Your task —
Rewrite the lines from the first one down through the line containing "click(133, 387)", replacing "icon" with "button" and keeping everything else unchanged.

(Text and element pointing records)
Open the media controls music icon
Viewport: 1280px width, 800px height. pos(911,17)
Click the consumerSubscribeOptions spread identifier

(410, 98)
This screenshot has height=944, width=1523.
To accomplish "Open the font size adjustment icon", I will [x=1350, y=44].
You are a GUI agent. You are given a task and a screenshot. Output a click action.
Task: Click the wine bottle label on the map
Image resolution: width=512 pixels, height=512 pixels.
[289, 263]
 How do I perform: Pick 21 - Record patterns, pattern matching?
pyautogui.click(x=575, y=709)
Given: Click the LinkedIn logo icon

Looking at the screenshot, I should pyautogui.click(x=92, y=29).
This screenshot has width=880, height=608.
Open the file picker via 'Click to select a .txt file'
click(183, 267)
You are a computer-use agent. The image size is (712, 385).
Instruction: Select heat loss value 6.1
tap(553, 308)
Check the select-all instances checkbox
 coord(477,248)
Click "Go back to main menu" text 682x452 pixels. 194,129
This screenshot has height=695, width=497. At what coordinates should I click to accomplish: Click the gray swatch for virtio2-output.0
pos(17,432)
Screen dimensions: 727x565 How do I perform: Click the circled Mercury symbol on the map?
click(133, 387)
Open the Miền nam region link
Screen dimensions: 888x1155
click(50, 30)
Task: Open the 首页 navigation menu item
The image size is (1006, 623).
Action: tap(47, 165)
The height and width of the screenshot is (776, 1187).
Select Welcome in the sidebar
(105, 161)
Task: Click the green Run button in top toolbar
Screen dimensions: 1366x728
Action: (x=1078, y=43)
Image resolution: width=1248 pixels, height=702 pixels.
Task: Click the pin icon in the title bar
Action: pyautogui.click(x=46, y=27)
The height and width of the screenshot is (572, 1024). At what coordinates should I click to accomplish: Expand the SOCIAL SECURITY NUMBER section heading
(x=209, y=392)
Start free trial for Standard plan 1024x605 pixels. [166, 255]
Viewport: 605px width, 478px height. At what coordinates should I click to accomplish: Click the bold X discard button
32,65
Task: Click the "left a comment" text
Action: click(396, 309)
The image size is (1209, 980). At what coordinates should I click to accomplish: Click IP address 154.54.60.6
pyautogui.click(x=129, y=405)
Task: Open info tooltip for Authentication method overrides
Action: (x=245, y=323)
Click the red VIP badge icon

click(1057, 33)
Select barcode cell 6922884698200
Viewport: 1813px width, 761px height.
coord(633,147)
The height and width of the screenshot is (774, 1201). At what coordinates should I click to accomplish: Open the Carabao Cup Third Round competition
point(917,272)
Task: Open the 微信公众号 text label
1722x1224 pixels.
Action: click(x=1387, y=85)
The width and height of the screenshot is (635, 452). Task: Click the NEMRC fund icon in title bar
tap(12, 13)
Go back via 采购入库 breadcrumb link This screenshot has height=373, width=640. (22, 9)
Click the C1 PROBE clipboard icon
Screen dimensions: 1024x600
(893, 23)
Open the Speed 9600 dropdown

Solution for this task —
Open the media controls music button
Viewport: 1280px width, 800px height. pos(911,17)
Click the consumerSubscribeOptions spread identifier

(410, 98)
This screenshot has height=944, width=1523.
To accomplish "Open the font size adjustment button", I will [x=1350, y=44].
You are a GUI agent. You are given a task and a screenshot. Output a click action.
Task: Click the wine bottle label on the map
Image resolution: width=512 pixels, height=512 pixels.
[289, 263]
 How do I perform: Pick 21 - Record patterns, pattern matching?
pyautogui.click(x=575, y=709)
Given: Click the LinkedIn logo button

Looking at the screenshot, I should pyautogui.click(x=92, y=29).
This screenshot has width=880, height=608.
Open the file picker via 'Click to select a .txt file'
click(183, 267)
You are a computer-use agent. The image size is (712, 385).
Instruction: Select heat loss value 6.1
tap(553, 308)
Check the select-all instances checkbox
 coord(477,248)
Click "Go back to main menu" text 682x452 pixels. 194,129
This screenshot has height=695, width=497. At what coordinates should I click to accomplish: Click the gray swatch for virtio2-output.0
pos(17,432)
Screen dimensions: 727x565 How do I perform: Click the circled Mercury symbol on the map?
click(133, 387)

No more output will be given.